You will get the train set from the 3 k-fold models. The safety scores are included in the data. You can then use the method described in the paper to cleanup the dataset. You can then train a model on the clean train set.

Step 2

You can now train a model on your processed train set to get a model. This model can be used to annotate the noisy validation set.

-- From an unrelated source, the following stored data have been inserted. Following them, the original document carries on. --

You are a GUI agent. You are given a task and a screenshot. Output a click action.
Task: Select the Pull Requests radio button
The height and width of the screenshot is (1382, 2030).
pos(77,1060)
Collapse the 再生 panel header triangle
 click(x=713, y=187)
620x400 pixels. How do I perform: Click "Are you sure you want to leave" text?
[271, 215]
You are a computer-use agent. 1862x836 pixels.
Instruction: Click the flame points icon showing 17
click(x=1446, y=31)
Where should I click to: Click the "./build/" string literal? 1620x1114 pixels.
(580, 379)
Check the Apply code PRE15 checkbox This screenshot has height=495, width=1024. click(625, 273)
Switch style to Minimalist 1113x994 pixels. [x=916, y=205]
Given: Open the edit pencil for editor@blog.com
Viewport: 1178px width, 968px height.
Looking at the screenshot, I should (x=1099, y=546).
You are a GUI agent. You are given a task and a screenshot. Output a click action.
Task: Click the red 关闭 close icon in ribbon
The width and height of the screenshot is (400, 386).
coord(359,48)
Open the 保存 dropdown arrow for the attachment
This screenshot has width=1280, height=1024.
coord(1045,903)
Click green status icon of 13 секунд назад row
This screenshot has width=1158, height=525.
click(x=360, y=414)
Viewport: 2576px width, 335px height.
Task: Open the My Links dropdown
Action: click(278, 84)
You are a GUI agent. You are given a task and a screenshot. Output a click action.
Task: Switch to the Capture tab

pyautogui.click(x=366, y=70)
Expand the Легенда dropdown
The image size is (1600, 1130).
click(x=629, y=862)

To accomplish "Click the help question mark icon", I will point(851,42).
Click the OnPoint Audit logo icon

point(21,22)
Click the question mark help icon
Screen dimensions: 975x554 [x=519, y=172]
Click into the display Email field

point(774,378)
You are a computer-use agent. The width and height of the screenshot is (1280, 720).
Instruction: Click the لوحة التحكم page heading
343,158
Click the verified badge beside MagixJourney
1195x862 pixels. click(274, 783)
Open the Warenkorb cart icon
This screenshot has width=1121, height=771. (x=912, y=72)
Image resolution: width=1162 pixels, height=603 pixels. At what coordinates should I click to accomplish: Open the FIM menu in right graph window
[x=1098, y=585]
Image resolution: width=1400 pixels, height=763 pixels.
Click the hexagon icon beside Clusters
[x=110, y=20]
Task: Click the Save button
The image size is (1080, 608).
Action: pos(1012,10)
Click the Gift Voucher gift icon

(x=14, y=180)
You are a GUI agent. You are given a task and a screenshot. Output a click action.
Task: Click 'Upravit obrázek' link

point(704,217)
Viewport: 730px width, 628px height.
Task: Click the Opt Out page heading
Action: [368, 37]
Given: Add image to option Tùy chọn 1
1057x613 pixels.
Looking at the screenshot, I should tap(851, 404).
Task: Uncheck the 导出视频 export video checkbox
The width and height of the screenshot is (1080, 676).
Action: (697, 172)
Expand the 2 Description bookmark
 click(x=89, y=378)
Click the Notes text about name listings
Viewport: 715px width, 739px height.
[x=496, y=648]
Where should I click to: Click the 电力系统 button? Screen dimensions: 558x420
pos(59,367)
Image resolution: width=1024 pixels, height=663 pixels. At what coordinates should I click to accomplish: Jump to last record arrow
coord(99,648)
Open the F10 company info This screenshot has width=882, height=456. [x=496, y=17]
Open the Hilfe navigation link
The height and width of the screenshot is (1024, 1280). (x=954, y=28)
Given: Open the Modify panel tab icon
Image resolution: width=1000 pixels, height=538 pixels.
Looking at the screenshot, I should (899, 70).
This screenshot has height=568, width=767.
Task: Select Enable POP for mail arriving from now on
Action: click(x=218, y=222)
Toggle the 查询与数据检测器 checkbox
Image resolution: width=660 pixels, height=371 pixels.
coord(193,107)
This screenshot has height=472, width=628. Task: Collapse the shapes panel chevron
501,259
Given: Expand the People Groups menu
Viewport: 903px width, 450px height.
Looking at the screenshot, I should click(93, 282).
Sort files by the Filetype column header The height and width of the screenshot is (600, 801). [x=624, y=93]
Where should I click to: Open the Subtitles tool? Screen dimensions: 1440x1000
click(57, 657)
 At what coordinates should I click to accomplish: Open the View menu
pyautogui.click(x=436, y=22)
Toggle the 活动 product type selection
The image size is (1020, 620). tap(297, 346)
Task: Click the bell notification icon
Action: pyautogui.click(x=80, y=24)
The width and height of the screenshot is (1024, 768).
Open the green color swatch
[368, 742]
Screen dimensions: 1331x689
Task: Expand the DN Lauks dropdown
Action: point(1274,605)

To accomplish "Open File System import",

parlai train_model -t jsonfile:jsonfile-datapath=/path/pos_troll_train.jsonl,jsonfile:jsonfile-datapath=/path/neg_troll_train.jsonl --mix-user-type master_troll --evaltask safety_mix:PosSafetyMixTeacher,safety_mix:NegSafetyMixTeacher -dt train --model transformer/classifier --init-model zoo:pretrained_transformers/bi_model_huge_reddit/model --dict-file zoo:pretrained_transformers/bi_model_huge_reddit/model.dict --dict-tokenizer bpe --dict-lower True --output-scaling 0.06 --variant xlm --n-layers 12 --n-heads 12 --learn-positional-embeddings True --ffn-size 3072 --n-positions 1024 --embedding-size 768 --activation gelu  --embeddings-scale False --n-segments 2 --dict-endtoken __start__  --classes __notok__ __ok__ --reduction-type mean --learn-embeddings True --share-word-embeddings False --load-from-pretrained-ranker True --optimizer adamax --max-train-time -1 --share-encoders False -lr 5e-05 --history-size 20 --label-truncate 72 --text-truncate 360 --dropout 0.1 --attention-dropout 0.1 --gradient-clip 0.1 --validation-metric accuracy --validation-metric-mode max --validation-patience 30 --validation-every-n-secs 20 --log-every-n-secs 10 -ttim 7200 --load-from-checkpoint true --lr_scheduler reduceonplateau --lr-scheduler-patience 3 --save-after-valid true --update-freq 1 --fp16 true --betas 0.9,0.999 --warmup-updates 1000 --data-parallel true -bs 20 --model-file /tmp/model

Get annotation on validation set.

parlai em -t safety_mix:SafetyMixTeacher  --mix-user-type ${type} -dt valid -mf /tmp/model --world_logs $world_log

You can then preform the process to clean the validation set.

Step 3

Now we have a clean train and valid set, we can train a 'clean' model. Just repeat the previous step with path to your processed data.